Task objective. Repeat the stretch of entries below from the line with "The image size is (1413, 911)." through the line with "Given: Follow the". Include both ends and add nothing.

- - -

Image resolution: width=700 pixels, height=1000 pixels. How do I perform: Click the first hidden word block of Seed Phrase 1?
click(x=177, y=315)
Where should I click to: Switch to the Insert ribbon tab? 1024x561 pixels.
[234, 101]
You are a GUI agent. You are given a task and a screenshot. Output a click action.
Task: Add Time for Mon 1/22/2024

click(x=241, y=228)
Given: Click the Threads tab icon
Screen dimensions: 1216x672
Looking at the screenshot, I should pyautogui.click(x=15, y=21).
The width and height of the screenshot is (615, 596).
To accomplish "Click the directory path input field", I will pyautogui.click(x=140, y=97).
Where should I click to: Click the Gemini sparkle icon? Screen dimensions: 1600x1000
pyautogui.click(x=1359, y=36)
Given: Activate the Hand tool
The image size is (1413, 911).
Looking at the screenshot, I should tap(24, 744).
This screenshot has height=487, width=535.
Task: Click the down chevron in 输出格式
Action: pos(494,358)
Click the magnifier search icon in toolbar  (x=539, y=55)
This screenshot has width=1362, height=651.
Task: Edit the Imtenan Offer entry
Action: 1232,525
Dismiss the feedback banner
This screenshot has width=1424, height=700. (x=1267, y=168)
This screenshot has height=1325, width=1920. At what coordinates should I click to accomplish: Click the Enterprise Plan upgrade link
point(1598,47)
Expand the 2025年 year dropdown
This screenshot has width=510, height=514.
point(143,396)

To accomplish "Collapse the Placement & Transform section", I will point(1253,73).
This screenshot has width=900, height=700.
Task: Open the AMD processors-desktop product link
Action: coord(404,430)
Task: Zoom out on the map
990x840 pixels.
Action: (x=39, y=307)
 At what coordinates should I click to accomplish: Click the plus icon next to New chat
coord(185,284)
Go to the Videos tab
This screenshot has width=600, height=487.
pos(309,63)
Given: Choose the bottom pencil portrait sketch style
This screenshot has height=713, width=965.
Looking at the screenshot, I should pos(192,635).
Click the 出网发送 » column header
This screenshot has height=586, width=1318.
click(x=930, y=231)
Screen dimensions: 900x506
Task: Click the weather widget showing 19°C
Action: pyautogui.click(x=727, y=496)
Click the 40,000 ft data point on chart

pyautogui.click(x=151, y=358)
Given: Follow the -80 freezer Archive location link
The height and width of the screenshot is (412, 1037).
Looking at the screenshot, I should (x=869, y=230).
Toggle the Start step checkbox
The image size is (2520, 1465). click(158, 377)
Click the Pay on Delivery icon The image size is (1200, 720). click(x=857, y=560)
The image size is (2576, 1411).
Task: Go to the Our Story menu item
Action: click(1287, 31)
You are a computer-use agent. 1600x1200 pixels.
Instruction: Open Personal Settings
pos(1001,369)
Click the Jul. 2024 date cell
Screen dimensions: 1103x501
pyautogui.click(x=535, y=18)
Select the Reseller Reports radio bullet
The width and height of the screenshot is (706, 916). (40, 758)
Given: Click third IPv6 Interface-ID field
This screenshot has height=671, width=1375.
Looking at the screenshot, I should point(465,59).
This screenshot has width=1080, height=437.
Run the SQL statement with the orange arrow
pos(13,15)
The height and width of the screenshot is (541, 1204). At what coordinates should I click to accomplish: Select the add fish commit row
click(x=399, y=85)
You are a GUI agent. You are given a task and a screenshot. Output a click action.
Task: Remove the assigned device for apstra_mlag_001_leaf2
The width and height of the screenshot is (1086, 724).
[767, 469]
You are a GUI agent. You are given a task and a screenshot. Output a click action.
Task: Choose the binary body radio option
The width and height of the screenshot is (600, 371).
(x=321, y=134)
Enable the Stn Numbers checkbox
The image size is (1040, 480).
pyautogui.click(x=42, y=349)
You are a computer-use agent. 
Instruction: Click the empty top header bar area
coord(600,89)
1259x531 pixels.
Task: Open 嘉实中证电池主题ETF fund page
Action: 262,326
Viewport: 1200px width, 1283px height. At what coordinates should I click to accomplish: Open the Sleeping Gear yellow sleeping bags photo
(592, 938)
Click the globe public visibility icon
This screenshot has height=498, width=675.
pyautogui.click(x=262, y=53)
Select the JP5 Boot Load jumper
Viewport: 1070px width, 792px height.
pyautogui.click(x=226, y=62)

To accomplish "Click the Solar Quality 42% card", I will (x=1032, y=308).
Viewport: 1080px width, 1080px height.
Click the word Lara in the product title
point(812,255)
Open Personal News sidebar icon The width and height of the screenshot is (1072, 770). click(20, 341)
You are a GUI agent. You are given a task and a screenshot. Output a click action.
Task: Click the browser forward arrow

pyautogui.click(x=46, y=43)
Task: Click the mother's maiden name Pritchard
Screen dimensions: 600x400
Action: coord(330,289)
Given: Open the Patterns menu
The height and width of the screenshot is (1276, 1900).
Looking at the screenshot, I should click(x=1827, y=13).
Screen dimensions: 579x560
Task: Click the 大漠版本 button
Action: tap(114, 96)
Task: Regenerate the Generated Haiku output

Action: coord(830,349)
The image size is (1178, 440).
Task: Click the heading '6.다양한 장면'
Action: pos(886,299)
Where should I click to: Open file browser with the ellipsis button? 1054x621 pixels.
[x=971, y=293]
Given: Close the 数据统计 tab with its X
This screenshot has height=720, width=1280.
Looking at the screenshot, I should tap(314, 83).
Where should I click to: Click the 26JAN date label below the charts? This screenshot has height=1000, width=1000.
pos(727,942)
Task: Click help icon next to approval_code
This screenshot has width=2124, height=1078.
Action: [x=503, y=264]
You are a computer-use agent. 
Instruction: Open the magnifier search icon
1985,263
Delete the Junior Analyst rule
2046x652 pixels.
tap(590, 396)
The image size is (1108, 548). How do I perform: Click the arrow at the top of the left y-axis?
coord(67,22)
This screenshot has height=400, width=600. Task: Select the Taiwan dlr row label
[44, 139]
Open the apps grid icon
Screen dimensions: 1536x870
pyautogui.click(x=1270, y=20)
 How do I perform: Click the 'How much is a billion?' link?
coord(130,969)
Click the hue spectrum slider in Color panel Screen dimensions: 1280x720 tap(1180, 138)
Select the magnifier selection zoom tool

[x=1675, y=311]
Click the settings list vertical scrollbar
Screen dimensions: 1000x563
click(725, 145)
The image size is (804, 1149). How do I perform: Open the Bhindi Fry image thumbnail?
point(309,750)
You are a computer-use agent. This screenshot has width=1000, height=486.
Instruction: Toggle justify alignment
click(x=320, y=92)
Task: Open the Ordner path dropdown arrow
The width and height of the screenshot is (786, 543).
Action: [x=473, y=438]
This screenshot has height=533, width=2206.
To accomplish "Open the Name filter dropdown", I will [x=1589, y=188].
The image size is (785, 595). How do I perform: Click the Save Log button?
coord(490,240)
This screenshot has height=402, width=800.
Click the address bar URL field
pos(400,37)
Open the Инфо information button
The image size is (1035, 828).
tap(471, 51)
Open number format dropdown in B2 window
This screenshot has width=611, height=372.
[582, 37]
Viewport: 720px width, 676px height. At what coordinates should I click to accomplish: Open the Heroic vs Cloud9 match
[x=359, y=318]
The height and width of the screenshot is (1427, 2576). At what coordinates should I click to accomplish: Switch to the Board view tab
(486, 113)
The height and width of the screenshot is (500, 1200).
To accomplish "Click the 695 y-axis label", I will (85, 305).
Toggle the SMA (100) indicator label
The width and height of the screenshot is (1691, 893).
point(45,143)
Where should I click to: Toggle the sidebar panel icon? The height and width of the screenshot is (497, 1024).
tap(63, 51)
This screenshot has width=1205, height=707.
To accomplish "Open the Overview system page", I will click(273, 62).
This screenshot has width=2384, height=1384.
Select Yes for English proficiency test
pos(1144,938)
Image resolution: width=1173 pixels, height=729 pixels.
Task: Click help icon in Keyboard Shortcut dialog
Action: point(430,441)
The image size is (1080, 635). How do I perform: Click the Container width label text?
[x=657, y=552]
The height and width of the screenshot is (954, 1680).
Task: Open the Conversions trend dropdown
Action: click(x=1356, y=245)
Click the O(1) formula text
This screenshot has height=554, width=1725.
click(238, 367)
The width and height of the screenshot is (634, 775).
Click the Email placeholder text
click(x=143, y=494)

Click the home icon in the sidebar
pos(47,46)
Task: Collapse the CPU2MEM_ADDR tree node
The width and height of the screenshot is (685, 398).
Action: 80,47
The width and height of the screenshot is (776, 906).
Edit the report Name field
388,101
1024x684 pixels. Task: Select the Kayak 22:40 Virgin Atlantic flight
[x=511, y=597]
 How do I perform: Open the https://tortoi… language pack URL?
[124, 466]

- - -

Exercise response.
The image size is (1413, 911).
Looking at the screenshot, I should tap(24, 744).
This screenshot has height=487, width=535.
Task: Click the down chevron in 输出格式
Action: pos(494,358)
Click the magnifier search icon in toolbar  (x=539, y=55)
This screenshot has width=1362, height=651.
Task: Edit the Imtenan Offer entry
Action: 1232,525
Dismiss the feedback banner
This screenshot has width=1424, height=700. (x=1267, y=168)
This screenshot has height=1325, width=1920. At what coordinates should I click to accomplish: Click the Enterprise Plan upgrade link
point(1598,47)
Expand the 2025年 year dropdown
This screenshot has width=510, height=514.
point(143,396)

To accomplish "Collapse the Placement & Transform section", I will point(1253,73).
This screenshot has width=900, height=700.
Task: Open the AMD processors-desktop product link
Action: coord(404,430)
Task: Zoom out on the map
990x840 pixels.
Action: (x=39, y=307)
 At what coordinates should I click to accomplish: Click the plus icon next to New chat
coord(185,284)
Go to the Videos tab
This screenshot has width=600, height=487.
pos(309,63)
Given: Choose the bottom pencil portrait sketch style
This screenshot has height=713, width=965.
Looking at the screenshot, I should pos(192,635).
Click the 出网发送 » column header
This screenshot has height=586, width=1318.
click(x=930, y=231)
Screen dimensions: 900x506
Task: Click the weather widget showing 19°C
Action: pyautogui.click(x=727, y=496)
Click the 40,000 ft data point on chart

pyautogui.click(x=151, y=358)
Given: Follow the -80 freezer Archive location link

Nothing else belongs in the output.